Timely repairs can save a lot of money and keep your car safe. Look for any signs that may indicate a problem. Check this photo, the owner noticed something that didn't look right under the hood, so he had it checked out. Turns out, his radiator was leaking coolant. If he hadn't repaired this problem in time, the coolant would leak out and the engine would overheat. This would cost a lot more than a new radiator.

What are the other warning signs?

Common warning signs of car problems

1. The first one you already know. If you see a leak, oil drops on your parking spot or find any fluid or oil level low, have your car looked at. Having the proper level of engine oil and other fluids is essential to the vehicle operation.

2. Check Engine or other warning lights. The Check Engine light might come on because of a fuel tank cap that wasn't closed tight. It also might come on for more serious reasons, for example, when your engine is very low on oil. You won't know whether it's a serious problem or not until a mechanic will scan the computer, retrieve the code and diagnose the problem. Read more: Check Engine light: what to check, common problems, repair options.

3. Abnormal noises. If something keeps creaking, rattling or knocking when you drive, how do you know if it's not coming from loose wheel nuts (lug nuts)? We have seen this happen. For your safety, have it checked. Does your engine sound louder after an oil change? Could it be that they just didn't close the air filter box properly?


4. Unusual smell or smoke. When something is leaking under the hood, often the first thing you would notice is a burnt oil or coolant smell or smoke.

5. Vibration. Sometimes a vibration could be caused by a defect in a driveline or a problem with one of the tires. See this photo of the damaged tire that was causing vibration. It's unsafe to drive.

6. Any difference in the way the vehicle drives or feels. Does the brake pedal seem to go down too far? It's a problem, definitely have it checked out. Did the transmission start shifting differently? There could be a simple software update that would improve shifting and prevent other problems.
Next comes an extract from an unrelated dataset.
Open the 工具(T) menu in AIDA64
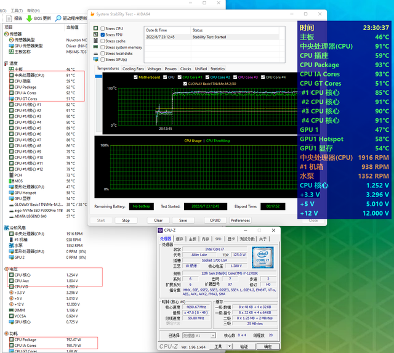Viewport: 394px width, 353px height. [17, 11]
Regular mechanical inspection

For your safety, we recommend having your car inspected regularly, at least once a year, by a trusted mechanic. We mean not just a quick visual inspection by one of the drive-through fast lube places, but a mechanic that can lift your car and check major components such as brakes, suspension, etc. This is because many components (e.g. ball joints, tie rods, sway bar links), cannot be inspected visually.